## Things to do
1 – From the thread on feature scaling with cross validation, transcribe the passage starting with "I can understand" and going on through "evaluate on X5.".
2 – In the thread on feature scaling with cross validation, which mean and std does the reply say to use when retraining with the chosen hyperparameters?

## Excerpt provided
With reference to this post on feature scaling, and many tutorials out there, it is mentioned how we should avoid data snooping by performing say, feature scaling on the train set, and then use the mean and std from the train set to transform the test set.
I can understand this idea, but when extending to say, KFold cross validation (K=5), how do we then determine the mean and std for our final test set?
I was thinking the below:
- Split X, y into 3 sets, X_train, X_test (note no validation set here since we will be splitting X_train into 5 folds).
- X_train is further split into X1,X2,X3,X4,X5 (for simplicity, I dropped the train subfix.
- We will train the model five times, for example, use X2 - X5 as train and evaluate on X1. Use X1-X4 as train, and evaluate on X5.
- The confusion arises here, during training for each fold, we should perform feature scaling on only 4 folds (the training folds), and use the mean and std from these 4 folds to transform the remaining 1 validation fold. But this will mean we have 5 such pairs of mean - std since CV=5.
- How do we deduce which mean and std to use for the final final prediction on test set? Logically, we just choose the mean and std of the best performing fold (out of 5 folds?) This leads to the final question.
- Don't people typically take the average of the 5 fold predictions at the end when doing inference, so do we still take the best performing folds' mean and std?
Here you are using cross validation for Hyperparameter tuning and after you choose the Hyperparameter, you use this set of “ideal” Hyperparameter to retrain your whole train set (where this time you use the mean and std of the whole train set).
– nan Sep 24 '21 at 14:29Thanks a lot, I understood the idea now.
That’s why people like me should never jump the gun and learn deep learning without a solid foundation in classical ML.
– nan Sep 24 '21 at 14:48

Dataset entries

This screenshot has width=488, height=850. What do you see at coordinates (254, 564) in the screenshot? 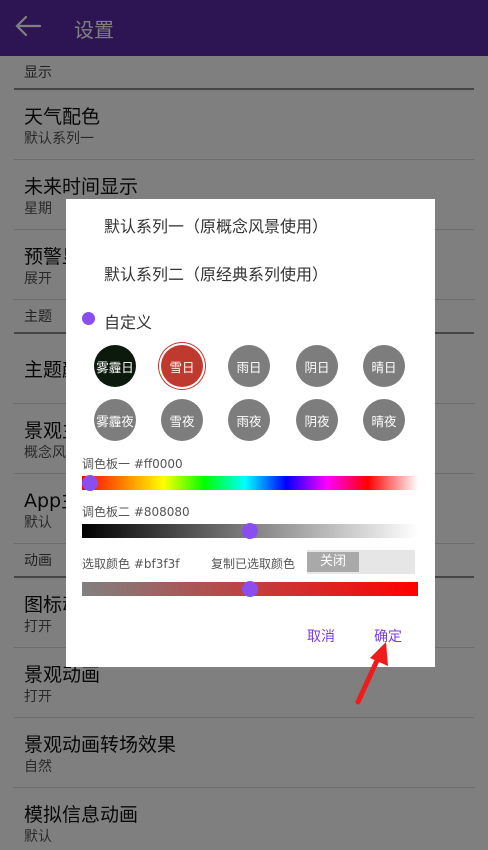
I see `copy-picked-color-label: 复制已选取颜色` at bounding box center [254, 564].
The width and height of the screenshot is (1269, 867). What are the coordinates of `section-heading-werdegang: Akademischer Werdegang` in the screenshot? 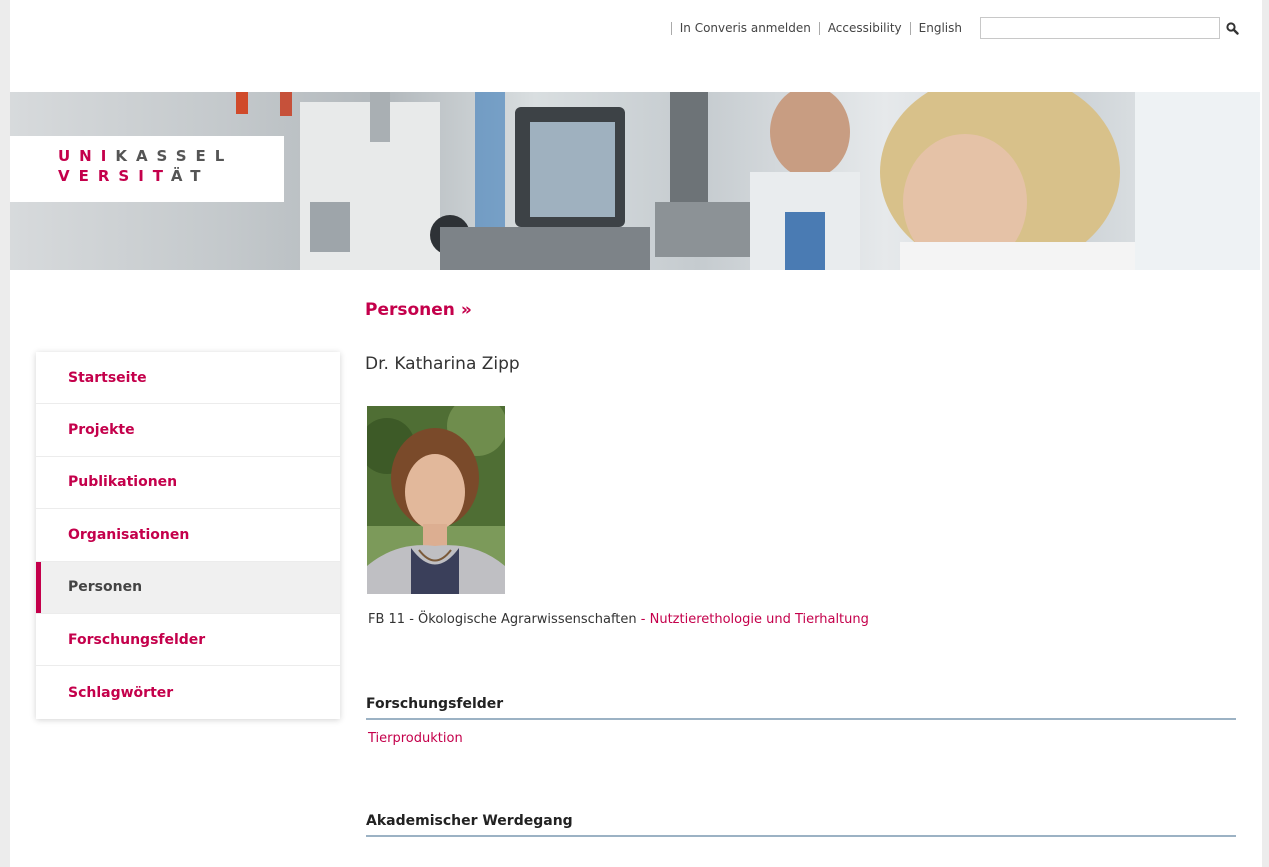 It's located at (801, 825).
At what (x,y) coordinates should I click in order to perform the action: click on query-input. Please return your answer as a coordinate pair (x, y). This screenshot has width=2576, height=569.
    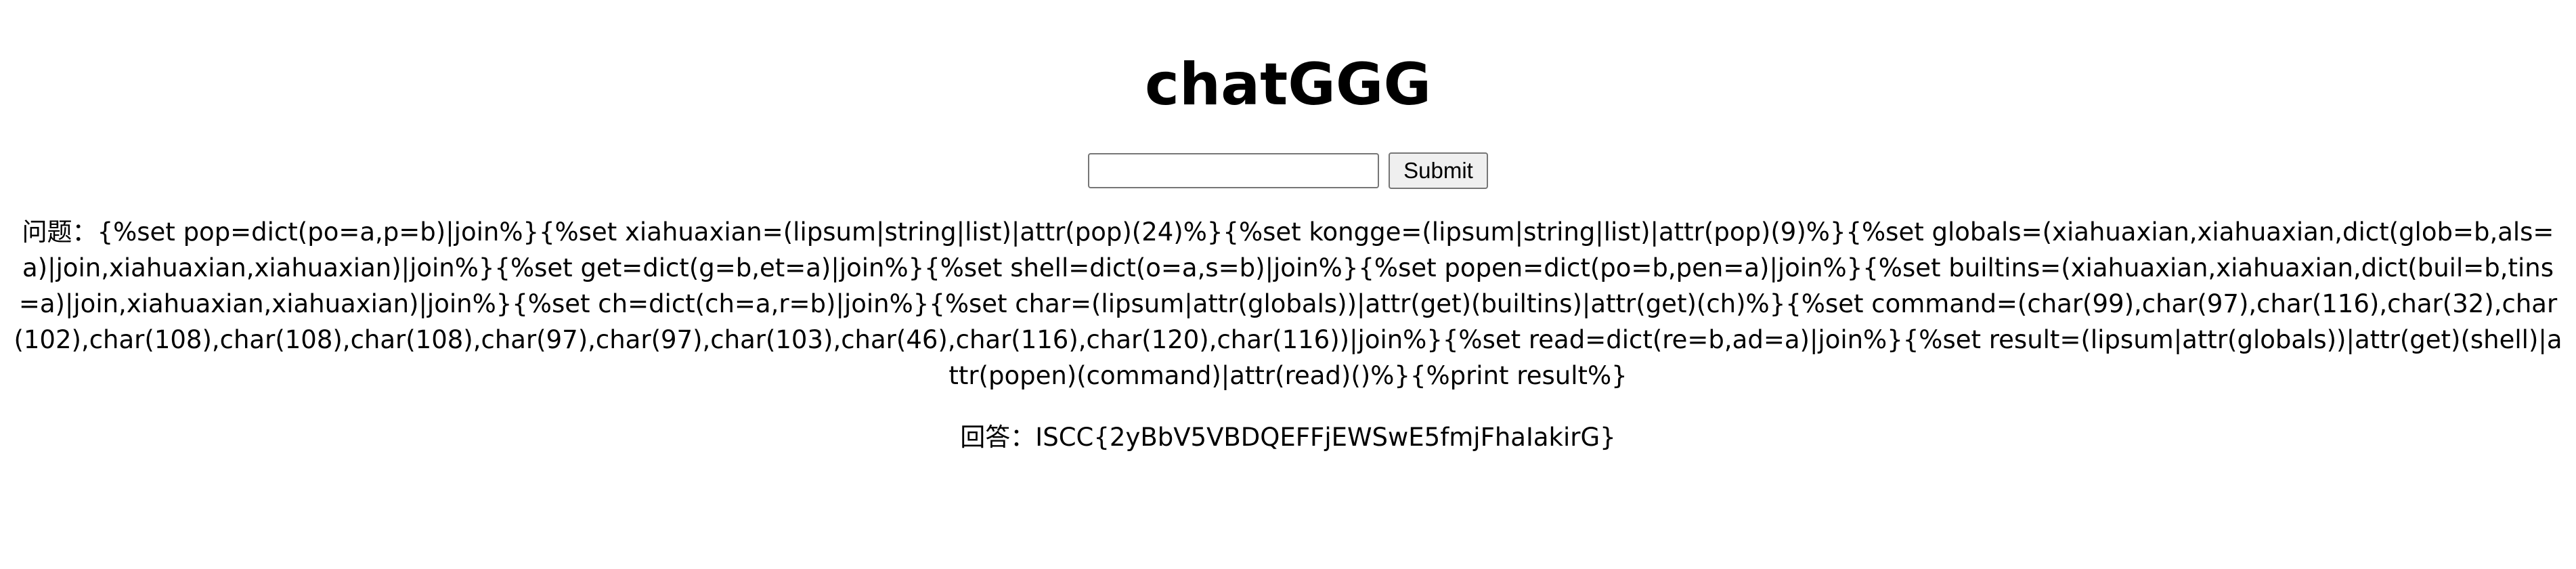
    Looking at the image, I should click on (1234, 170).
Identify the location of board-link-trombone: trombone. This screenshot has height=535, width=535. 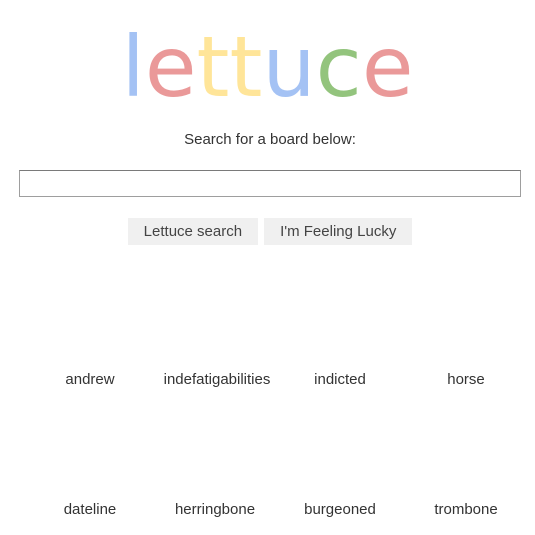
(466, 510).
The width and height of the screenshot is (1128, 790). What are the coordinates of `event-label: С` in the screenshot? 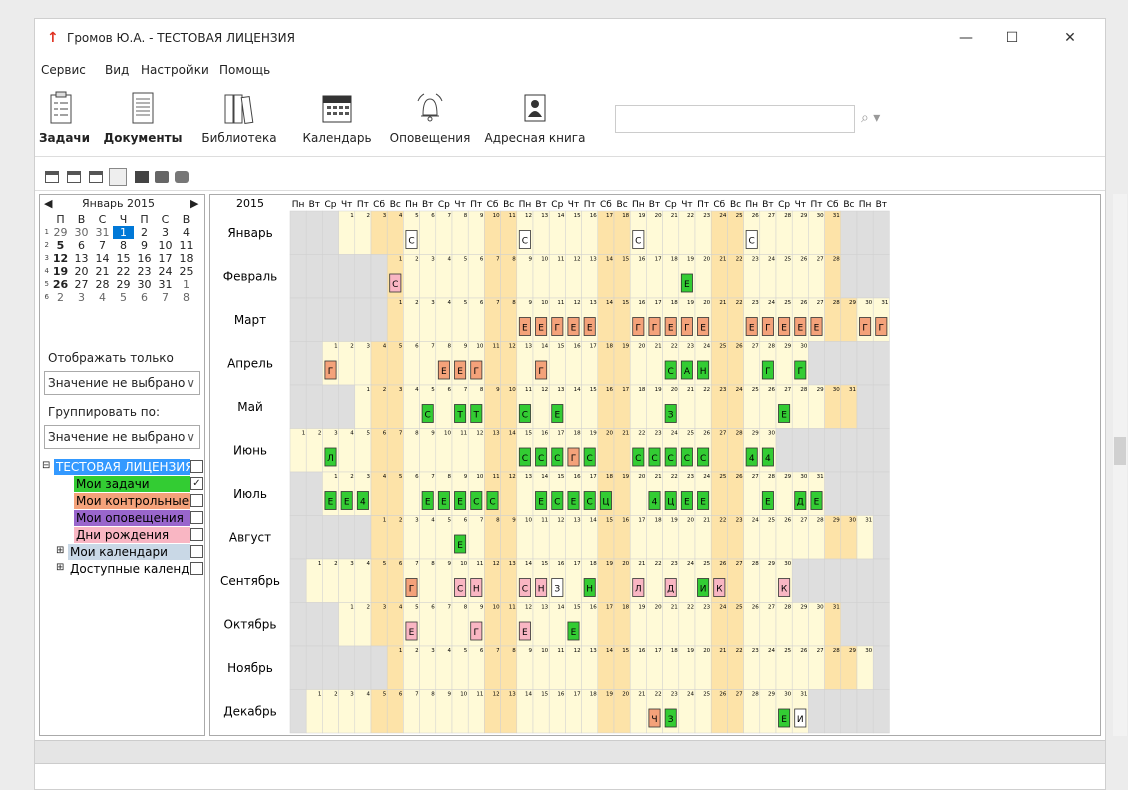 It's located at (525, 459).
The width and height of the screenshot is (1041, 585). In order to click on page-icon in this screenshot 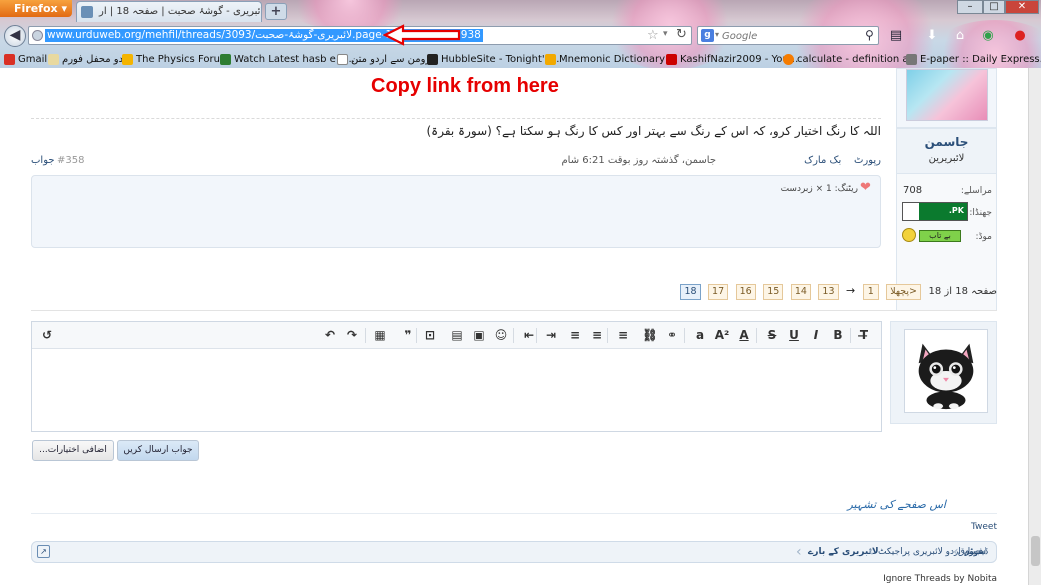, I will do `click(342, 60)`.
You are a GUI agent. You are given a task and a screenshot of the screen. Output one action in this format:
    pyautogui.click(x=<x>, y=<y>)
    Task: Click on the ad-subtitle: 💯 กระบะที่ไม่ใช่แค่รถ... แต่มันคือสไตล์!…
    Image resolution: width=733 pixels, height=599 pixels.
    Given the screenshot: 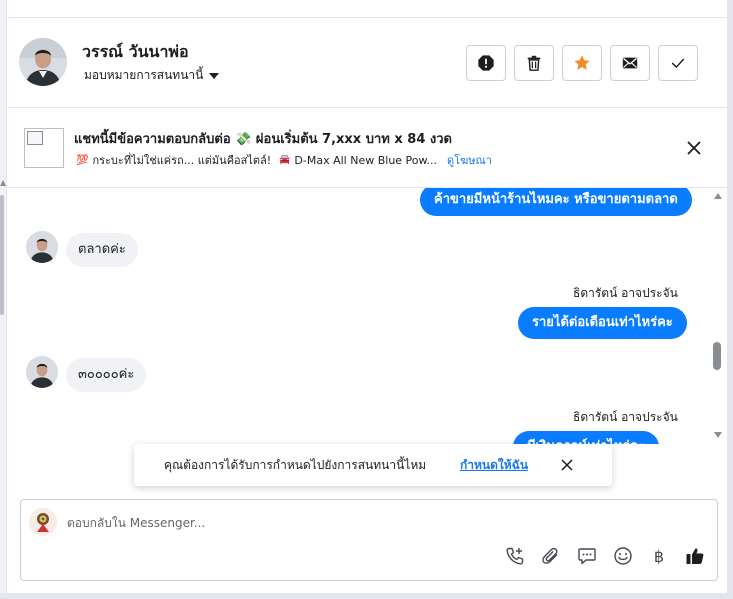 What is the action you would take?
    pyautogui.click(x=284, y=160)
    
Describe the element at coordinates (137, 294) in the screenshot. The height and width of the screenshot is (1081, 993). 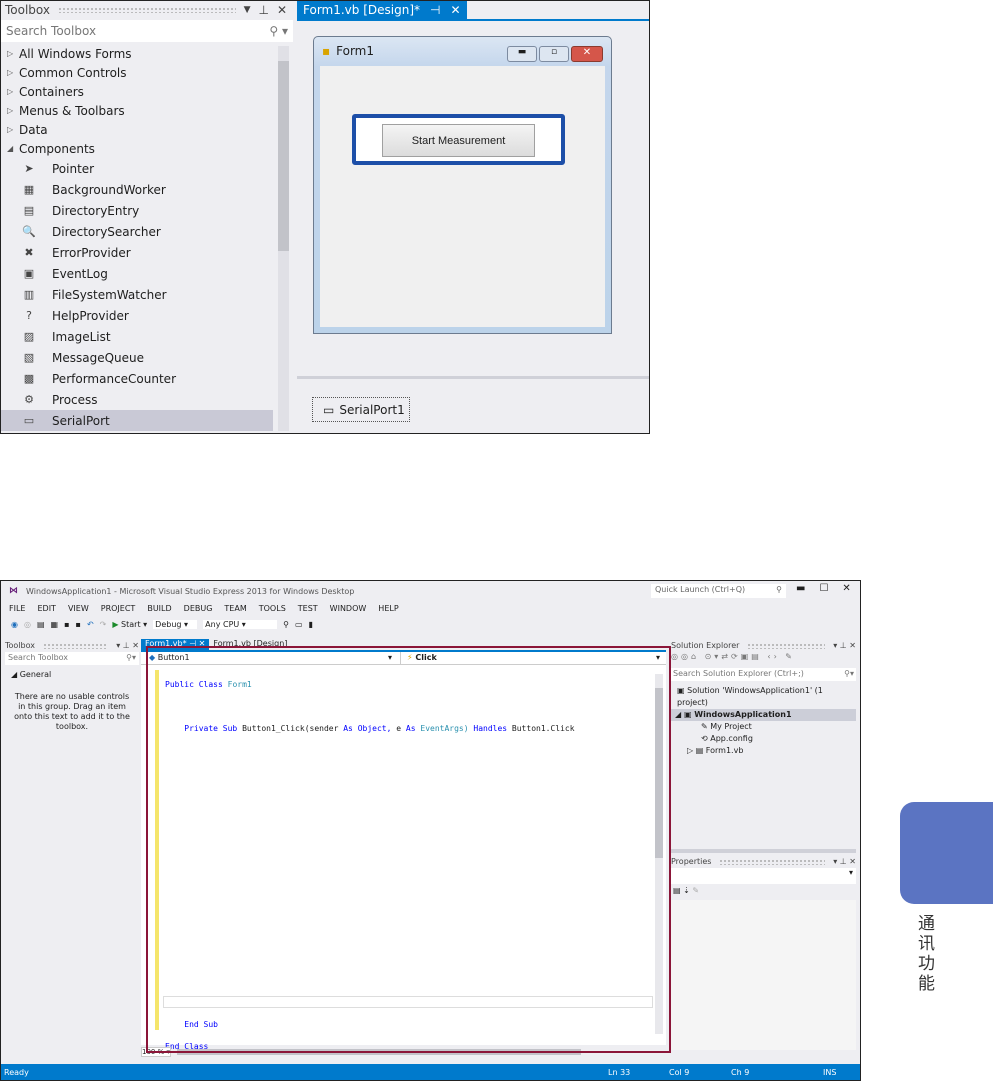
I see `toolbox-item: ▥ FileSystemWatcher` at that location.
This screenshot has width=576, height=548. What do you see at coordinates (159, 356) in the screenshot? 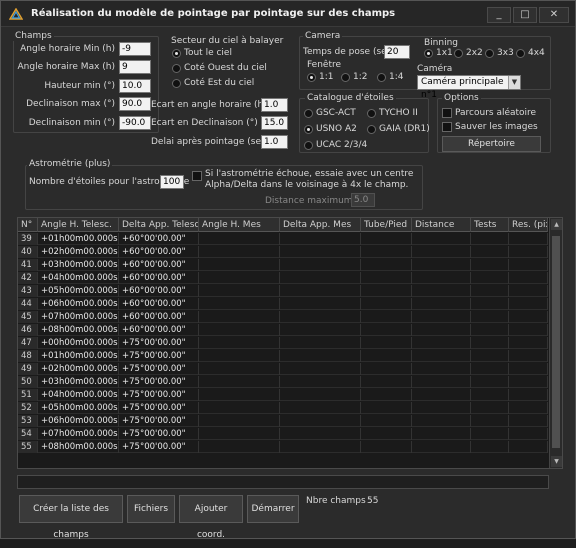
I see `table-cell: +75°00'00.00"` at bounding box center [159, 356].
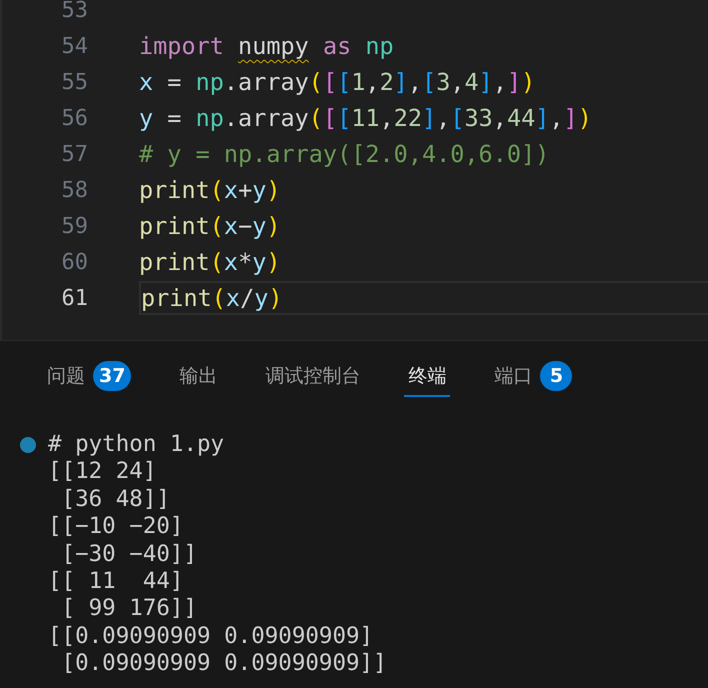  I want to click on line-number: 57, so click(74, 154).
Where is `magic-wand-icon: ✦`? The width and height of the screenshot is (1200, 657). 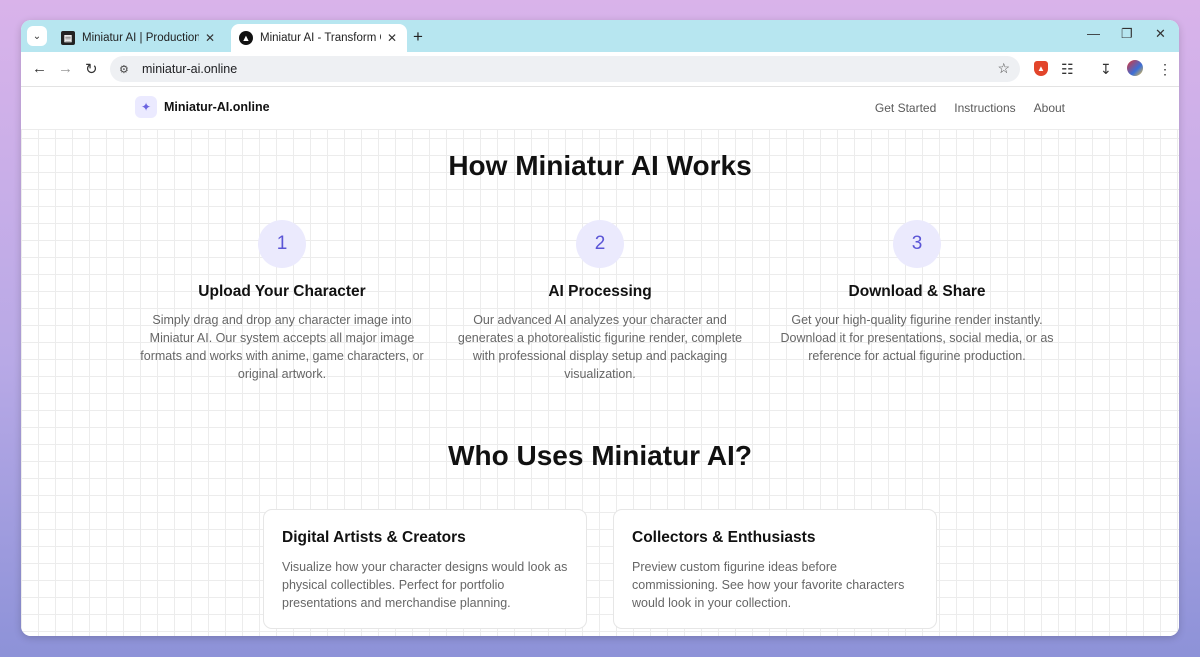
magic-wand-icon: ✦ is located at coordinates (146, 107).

## Answers by task
1 –
I can understand this idea, but when extending to say, KFold cross validation (K=5), how do we then determine the mean and std for our final test set?
I was thinking the below:
- Split X, y into 3 sets, X_train, X_test (note no validation set here since we will be splitting X_train into 5 folds).
- X_train is further split into X1,X2,X3,X4,X5 (for simplicity, I dropped the train subfix.
- We will train the model five times, for example, use X2 - X5 as train and evaluate on X1. Use X1-X4 as train, and evaluate on X5.

2 – The mean and std of the whole train set.